AI has driven growth in the stock markets since early 2023, with NVidia being the ‘flagship’ of AI-driven growth. Although not directly an AI company, NVidia’s chips are being used to train AI and LLM across the board, and everyone wants in on the action. ARM, AMD, and other chip-producing competitors have also seen dramatic growth in the past 15 months due to AI developments and the hype behind them. The market size for AI products is predicted to be $594bn by 2032, just eight years from now.
At the same time that this is occurring, sentiment is returning to the blockchain industry. At the time of writing this, Bitcoin is sitting at $66000 - only 4% away from it's all-time high in 2021. With AI and blockchain positioned to take off, Tenesereum is ideally placed to be a leader in the distributed AI space.
Tensereum is not alone in building a product that intertwines blockchain and AI. A few others are doing (or attempting to do) either similar things as direct competitors or different things as protocols Tenesereum could work with symbiotically. Let’s look at some of the projects in the same or similar space.
Bittensor is the protocol attempting to do the most similar to Tensereum through its distributed subnets. Although an interesting project, Bittensor, and its token TAO come with some significant flaws and difficulties. The documentation that the project has published is extremely difficult to comprehend fully. Although it uses a lot of buzzwords to ensure investors stay interested, it does seem to have created an extremely convoluted system for its distributed AI network. It is also non-EVM compatible, which means users familiar with the Ethereum and L2 ecosystem will not be able to use their favorite EVM wallet, such as Metamask, to use the network. The final issue with TAO is the fees. Even with relatively low network adoption, the gas fees for making a transaction easily exceed $50 - this creates a large barrier to entry, leaving access only to those with large amounts of disposable income.
Render is another project working similarly in space. Like Bittensor it is sitting in the top 50 of all cryptocurrencies by market cap. Render and its token RNDR are not direct competitors to Tensereum as they offer a slightly different service. Render could be summed up as a distributed GPU farm. Users with spare GPUs can earn money by allowing them to utilize their graphics cards on the Render network. GPU can be used for a huge number of things other than AI, including rendering videos and graphics, which is where the name has been chosen. Render is a project that can run successfully simultaneously with Tensereum without being a risk to the project's growth.

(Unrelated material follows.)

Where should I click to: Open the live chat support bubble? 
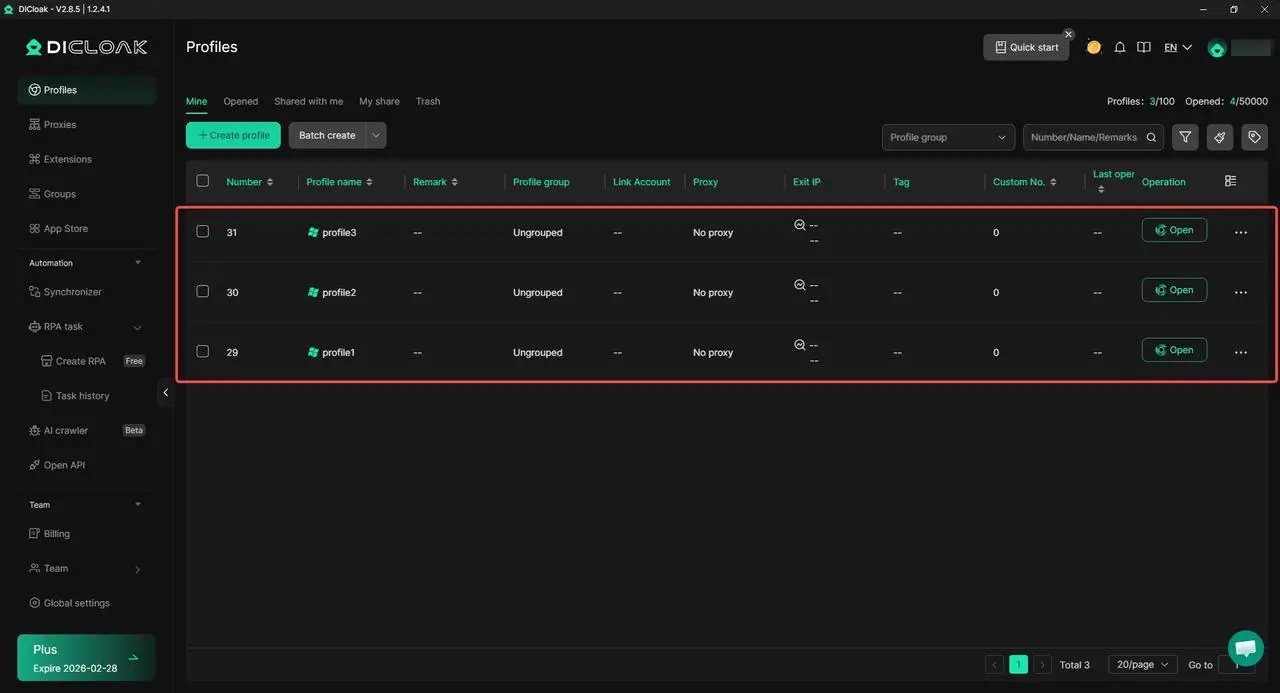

Others are entering the space - or at least trying to. Fetch, Qubit, ArgoCoin, and AI Power Grid are just a few examples of projects that have been released recently - and there are many more, too. A lot of the projects that are coming out are simply tokens at this point in time and do not yet have a working product. Some do not even seem to have documentation or a plan for a working product and are possibly just using the AI hype to make money from current consumer sentiment. Render is the only one with a fully working product, and their product is not a direct competitor. Tensereum sets itself apart with its EVM mining. With its PoAI consensus and by simplifying a complex distributed network in a way that means users don’t have to learn how to interact with something utterly new due to EVM compatibility, Tensereum is set to take over the distributed AI market and contribute to the paradigm shift that is distributed AI technology.